As the son of contemporary art collectors, Jason Rubell spent a fair amount of his childhood at gallery openings and museum exhibitions. By the time he was a teenager, Rubell started buying artwork that caught his eye, using money he’d made stringing tennis rackets. But he never thought of himself as a collector until his senior year at Duke.
At the urging of his art history professor, Kristine Stiles, Rubell put together an exhibition titled “A Student Collects: Contemporary Art From the Collection of Jason Rubell.” At the time, the Duke University Museum of Art was housed in a former science building on East Campus, and elevating the arts was not the institutional priority it is today.
When Rubell reprises the exhibition at Duke next month, it will be on a larger stage. A prominent figure in the Miami art scene, Rubell is bringing samples of his collection to the Nasher Museum of Art, and he says he’s excited to see how students today think about their place in the art world.

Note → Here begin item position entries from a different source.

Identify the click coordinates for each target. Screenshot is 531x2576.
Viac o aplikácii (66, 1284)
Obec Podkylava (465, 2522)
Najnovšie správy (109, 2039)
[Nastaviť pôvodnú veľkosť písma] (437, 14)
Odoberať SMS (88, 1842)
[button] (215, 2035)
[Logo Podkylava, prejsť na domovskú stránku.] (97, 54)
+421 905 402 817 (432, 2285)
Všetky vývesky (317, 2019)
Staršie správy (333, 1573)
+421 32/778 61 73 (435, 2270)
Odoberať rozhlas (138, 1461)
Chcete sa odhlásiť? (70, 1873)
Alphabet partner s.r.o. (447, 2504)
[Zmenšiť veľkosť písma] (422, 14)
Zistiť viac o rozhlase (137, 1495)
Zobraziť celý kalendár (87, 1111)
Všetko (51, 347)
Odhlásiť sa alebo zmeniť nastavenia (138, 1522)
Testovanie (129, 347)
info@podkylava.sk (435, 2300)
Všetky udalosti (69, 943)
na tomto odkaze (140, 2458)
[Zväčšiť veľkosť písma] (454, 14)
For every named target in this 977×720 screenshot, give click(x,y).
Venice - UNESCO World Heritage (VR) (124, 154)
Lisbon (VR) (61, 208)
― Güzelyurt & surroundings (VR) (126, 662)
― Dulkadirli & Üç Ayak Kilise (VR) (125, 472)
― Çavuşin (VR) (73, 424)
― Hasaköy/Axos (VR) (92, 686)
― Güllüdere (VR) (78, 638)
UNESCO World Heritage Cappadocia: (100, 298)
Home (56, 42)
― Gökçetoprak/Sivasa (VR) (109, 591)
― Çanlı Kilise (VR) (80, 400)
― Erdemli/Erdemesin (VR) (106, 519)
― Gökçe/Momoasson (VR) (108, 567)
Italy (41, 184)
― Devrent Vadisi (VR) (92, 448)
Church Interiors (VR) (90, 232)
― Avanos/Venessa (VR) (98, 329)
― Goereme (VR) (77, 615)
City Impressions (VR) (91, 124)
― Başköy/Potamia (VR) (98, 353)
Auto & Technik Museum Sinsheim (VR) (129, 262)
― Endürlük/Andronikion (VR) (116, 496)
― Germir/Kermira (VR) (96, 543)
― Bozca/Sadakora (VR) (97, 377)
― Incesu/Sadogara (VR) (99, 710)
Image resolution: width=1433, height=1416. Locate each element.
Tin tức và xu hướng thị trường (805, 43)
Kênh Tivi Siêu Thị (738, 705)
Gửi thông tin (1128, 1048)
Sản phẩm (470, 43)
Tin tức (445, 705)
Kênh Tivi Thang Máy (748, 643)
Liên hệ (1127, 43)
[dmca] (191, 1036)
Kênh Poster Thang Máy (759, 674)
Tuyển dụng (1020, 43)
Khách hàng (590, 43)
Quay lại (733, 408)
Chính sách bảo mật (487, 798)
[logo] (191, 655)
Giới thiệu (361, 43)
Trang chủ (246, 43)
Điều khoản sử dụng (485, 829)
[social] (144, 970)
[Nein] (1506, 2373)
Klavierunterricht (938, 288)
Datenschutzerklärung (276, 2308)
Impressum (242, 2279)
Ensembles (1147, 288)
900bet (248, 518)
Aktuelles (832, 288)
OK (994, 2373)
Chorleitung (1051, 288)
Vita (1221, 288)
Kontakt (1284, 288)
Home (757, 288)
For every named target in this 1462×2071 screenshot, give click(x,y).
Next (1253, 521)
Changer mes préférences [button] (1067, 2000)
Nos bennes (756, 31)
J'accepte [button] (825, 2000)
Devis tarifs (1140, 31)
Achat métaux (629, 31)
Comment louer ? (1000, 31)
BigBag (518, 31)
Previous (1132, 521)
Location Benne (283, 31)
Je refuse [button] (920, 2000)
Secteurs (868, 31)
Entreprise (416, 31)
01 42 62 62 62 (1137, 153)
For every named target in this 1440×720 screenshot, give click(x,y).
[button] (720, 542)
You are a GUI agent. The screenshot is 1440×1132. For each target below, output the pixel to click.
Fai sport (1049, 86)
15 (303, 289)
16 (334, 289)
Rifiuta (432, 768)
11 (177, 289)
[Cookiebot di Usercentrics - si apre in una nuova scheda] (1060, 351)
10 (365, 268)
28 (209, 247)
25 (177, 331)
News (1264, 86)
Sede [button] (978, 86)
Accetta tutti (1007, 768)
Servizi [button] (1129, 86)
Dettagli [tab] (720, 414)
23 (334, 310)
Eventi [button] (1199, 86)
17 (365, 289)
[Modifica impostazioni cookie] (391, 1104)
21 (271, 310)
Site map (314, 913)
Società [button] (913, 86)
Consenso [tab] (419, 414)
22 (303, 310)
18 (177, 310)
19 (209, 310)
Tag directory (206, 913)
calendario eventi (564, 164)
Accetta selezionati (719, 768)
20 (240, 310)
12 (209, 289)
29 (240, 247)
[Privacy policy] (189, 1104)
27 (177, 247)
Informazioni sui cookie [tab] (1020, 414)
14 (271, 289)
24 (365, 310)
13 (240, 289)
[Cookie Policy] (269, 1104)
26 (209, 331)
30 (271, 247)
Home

“Time Capsule, Age 13-21: The Contemporary Art Collection of Jason Rubell” will be at the Nasher Museum from August 13 to January 6, 2013. The exhibition is a nearly identical re-creation of Rubell’s senior project.
"It's interesting to think about that moment when you cross a threshold and start to call yourself a collector or a curator."
“Part of my excitement about having ‘Time Capsule’ at the Nasher is that students will see the person behind the collection and possibly find some inspiration from it,” says Rubell. “It’s powerful to feel as though you can have a voice in the world of art, which is big and broad.”
Since graduating, Rubell opened a gallery in Palm Beach, which was later folded into the larger Rubell Family Collection, a permanent exhibition of contemporary art housed in a former Drug Enforcement Agency confiscated-goods warehouse in Miami. He is also co-owner of Rubell Hotels, a Miami Beach company that he runs with his sister and parents.
As part of the exhibition opening at Duke, Rubell and Stiles will lead a discussion about collecting contemporary art. “Kristine was the one who got me to think about all the art I’d been buying as a cohesive collection,” he says. “Before that, I was just a kid who was accumulating things I liked. It’s interesting to think about that moment when you cross a threshold and start to call yourself a collector or a curator.”